PLAZA de Santa Ana, vieja plaza mía,
de árboles añosos y ágil alegría,
donde, tarde a tarde de verano, el sol,
frente a mis curiosas miradas ponía
los brillos fugaces de su pedrería
sobre la fachada del Teatro Español.

¡Plaza de Santa Ana que me diste abrigo,
que me recibiste como a buen amigo,
y, paciente abuela, con sabia bondad
me contaste cuentos de Lope y Cervantes,
de Felipe Cuarto, de los comediantes,
de amor y de ingenio, de gloria y piedad!

Bien supiste cómo no era yo un extraño,
y entonces sacaste tus galas de antaño:
un tapiz pendiendo de cada balcón;
y en un esplendente desfile de trajes
espadas, brocados, joyeles, encajes,
las calzas de seda y el negro jubón.

Cruza el mercedario Téllez. ¡Qué galana
llega la figura de Villamediana!
Por aquí una dueña, por allí un truhán.
Viene, en alboroto, la mosquetería...
¡Plaza de Santa Ana, vieja plaza mía,
por tu claro ambiente cuántas sombras van!

Poetas famélicos, mujeres gentiles,
enhiestas las varas de los alguaciles;
lámparas que humean del retablo al pie.
Lances picarescos de amor y fortuna,
la mitad en sombra, la mitad en luna,
y un heroico anhelo de codicia y fe.

Junto al terciopelo, la estameña parda;
junto al ciego músico, los ojos de Anarda;
la bella Amarilis con Ruiz de Alarcón.
Del corral se escapan ritmos de Chacona,
jácaras risueñas y versos que entona
con énfasis lleno de gracia el histrión.

¡Tiempos de malicia, de plegaria y canto,
de lujo y miseria, de risa y de llanto,
de monjes y cómicos, de bien y de mal!
¡Siglo diez y siete, que yo amo y admiro;
comedias del Príncipe, fiestas del Retiro,
calles solitarias, de muro claustral!

Hoy todo ha cambiado menos tú.

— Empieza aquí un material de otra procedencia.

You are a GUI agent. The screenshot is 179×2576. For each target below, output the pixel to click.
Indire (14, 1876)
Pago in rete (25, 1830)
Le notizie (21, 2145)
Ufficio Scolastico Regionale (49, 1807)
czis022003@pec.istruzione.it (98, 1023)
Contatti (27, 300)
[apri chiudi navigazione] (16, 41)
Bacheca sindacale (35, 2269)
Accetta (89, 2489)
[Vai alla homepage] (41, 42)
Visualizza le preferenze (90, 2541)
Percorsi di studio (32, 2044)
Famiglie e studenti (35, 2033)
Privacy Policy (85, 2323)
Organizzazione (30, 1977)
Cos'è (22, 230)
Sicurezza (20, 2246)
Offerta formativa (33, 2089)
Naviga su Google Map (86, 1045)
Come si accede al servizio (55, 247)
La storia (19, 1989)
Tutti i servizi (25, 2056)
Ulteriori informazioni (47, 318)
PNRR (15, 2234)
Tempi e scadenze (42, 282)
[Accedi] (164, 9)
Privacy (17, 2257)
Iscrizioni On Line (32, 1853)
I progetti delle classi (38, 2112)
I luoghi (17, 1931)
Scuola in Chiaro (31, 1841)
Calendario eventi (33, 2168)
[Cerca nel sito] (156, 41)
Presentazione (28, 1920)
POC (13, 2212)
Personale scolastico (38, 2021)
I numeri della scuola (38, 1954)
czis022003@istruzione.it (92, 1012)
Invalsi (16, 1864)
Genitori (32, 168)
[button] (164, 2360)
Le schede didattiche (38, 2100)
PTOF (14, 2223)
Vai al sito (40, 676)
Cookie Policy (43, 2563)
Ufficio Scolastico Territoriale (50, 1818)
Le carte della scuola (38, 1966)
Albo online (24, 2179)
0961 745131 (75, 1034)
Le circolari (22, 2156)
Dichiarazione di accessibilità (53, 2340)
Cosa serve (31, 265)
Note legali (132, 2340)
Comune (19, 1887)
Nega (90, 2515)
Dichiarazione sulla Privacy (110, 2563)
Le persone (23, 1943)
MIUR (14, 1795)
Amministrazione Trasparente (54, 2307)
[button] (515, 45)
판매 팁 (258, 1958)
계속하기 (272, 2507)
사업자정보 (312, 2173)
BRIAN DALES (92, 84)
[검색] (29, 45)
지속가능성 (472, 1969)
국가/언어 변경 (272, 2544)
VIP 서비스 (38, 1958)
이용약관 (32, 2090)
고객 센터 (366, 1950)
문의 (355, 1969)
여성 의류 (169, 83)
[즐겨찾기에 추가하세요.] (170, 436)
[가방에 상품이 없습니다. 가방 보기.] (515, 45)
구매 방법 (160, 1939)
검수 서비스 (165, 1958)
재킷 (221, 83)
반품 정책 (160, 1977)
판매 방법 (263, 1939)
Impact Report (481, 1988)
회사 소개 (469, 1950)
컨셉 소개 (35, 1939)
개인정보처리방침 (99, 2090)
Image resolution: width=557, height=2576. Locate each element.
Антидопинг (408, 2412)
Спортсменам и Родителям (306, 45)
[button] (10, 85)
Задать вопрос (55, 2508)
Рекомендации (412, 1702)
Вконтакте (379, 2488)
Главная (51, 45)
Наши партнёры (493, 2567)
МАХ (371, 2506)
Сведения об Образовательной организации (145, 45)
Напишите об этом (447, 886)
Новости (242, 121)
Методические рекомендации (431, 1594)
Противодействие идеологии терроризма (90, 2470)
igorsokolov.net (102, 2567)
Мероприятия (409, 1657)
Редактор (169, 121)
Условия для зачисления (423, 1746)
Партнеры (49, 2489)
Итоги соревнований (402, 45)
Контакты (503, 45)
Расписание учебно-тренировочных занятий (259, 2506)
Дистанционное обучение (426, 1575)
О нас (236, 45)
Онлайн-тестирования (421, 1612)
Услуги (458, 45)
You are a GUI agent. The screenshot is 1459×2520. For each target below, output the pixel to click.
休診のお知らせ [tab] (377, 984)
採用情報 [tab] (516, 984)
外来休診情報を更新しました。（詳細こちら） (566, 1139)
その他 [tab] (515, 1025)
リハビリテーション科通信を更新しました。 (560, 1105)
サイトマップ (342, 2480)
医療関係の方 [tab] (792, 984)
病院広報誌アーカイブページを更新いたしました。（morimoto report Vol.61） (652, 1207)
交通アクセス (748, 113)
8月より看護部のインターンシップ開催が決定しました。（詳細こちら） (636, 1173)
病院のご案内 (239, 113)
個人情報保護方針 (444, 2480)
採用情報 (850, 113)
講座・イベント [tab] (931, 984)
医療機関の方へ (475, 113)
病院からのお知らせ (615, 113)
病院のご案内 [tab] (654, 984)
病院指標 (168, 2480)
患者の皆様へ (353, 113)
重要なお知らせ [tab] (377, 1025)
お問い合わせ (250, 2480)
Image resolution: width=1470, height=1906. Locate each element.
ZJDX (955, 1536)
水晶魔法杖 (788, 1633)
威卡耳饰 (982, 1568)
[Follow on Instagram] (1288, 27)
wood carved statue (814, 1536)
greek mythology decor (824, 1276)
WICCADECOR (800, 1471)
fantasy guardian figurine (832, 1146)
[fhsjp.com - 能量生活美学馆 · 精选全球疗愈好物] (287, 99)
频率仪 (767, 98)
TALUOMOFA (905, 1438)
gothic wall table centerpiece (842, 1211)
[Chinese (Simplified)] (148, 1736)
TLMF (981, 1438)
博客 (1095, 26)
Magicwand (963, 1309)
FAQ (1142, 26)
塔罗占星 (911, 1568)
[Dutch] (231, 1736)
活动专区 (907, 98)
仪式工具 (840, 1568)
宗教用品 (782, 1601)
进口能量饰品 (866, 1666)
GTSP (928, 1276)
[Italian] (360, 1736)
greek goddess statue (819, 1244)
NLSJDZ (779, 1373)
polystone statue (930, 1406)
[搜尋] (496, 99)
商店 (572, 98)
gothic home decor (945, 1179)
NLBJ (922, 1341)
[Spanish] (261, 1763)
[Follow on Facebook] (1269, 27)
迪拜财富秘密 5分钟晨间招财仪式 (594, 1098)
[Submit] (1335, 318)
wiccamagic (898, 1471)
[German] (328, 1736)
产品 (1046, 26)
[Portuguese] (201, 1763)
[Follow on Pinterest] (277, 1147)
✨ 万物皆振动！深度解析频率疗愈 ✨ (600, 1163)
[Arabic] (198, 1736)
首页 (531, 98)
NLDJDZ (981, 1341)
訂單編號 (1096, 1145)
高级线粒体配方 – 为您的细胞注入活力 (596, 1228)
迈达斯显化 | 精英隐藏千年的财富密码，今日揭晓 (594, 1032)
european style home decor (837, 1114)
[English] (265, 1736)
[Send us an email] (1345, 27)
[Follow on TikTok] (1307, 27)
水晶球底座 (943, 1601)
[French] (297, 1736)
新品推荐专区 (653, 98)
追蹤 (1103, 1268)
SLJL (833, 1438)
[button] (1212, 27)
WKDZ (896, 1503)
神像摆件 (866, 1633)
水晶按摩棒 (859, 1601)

Lozana,
tu vieja alegría, plaza de Santa Ana,
tiene, como entonces, luz, vida y color:
galán que provoca, niño que vocea,
dama que se encubre y cura que haldea
detrás de las mozas que venden amor.

Entre dos portales, como en hornacina,
el mendigo ciego toca la ocarina,
la sucia gitana dice el porvenir.
Lleva el viento voces, y la luz, diamantes;
y—orquesta del coro de los estudiantes—en
techos y frondas charlan, como antes,
los gorriones, esos hijos de Madrid.

¡Plaza de Santa Ana, donde yo vivía
dos horas de fuego, de luz y alegría,
las tardes del limpio verano español.
Para que diviertas mi melancolía,
mientras que yo vuelvo, guarda, plaza mía,
tu júbilo arcaico, tu ensueño y tu sol!